With it, you can see the weight of each factor in the final models:

Model.feature_importances_
array([ 0.40717901, 0.11394948, 0.34984766, 0.00751686, 0.09158358,
0.02992342])

In our case, it can be seen that the total height and area affect the heating and cooling load the most.

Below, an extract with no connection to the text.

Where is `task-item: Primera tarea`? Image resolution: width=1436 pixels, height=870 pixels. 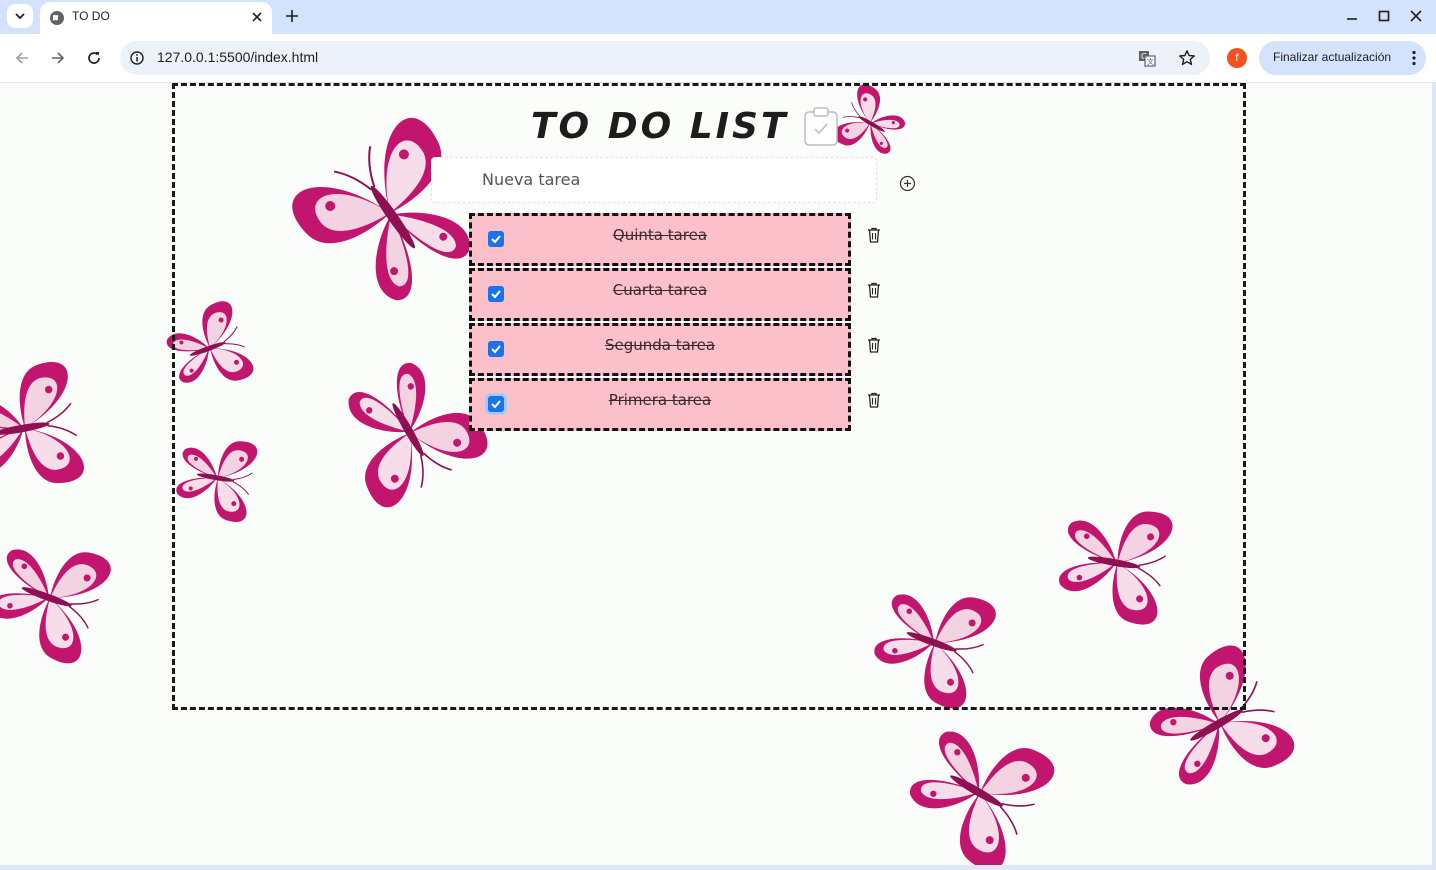 task-item: Primera tarea is located at coordinates (660, 404).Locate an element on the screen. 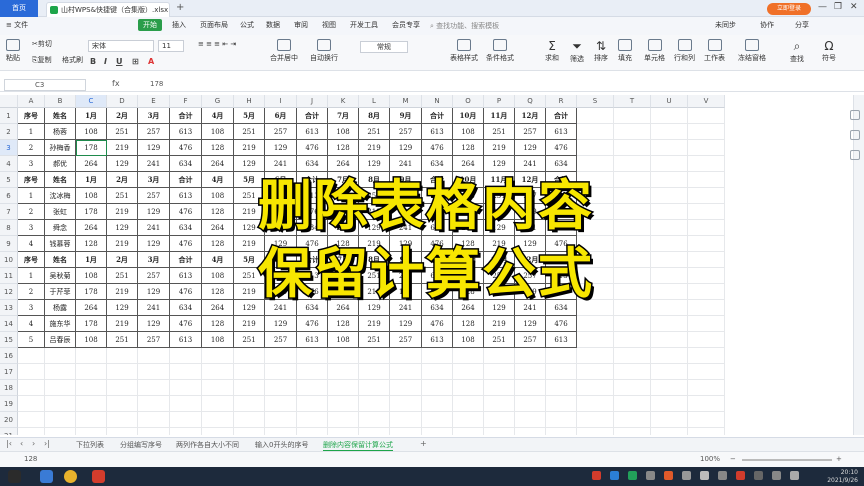  wrap-button: 自动换行 is located at coordinates (324, 51).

Their total contribution to the predictive model is about 72%.
It should also be noted that according to the above scheme, you can see the influence of each factor separately on heating and separately on cooling, but since these factors are very closely correlated with each other (), we made a general conclusion on both of them, which was written above .

Conclusion

In the article, I tried to show the main stages in regression analysis data with Python and analytic packages pandas and scikit-learn.
It should be noted that the data set was specifically chosen in such a way as to be as formalized and primary processing input data would be minimal. In my opinion, the article will be useful to those who are just starting their journey in data analysis, as well as to those who have a good theoretical base, but choose tools for work.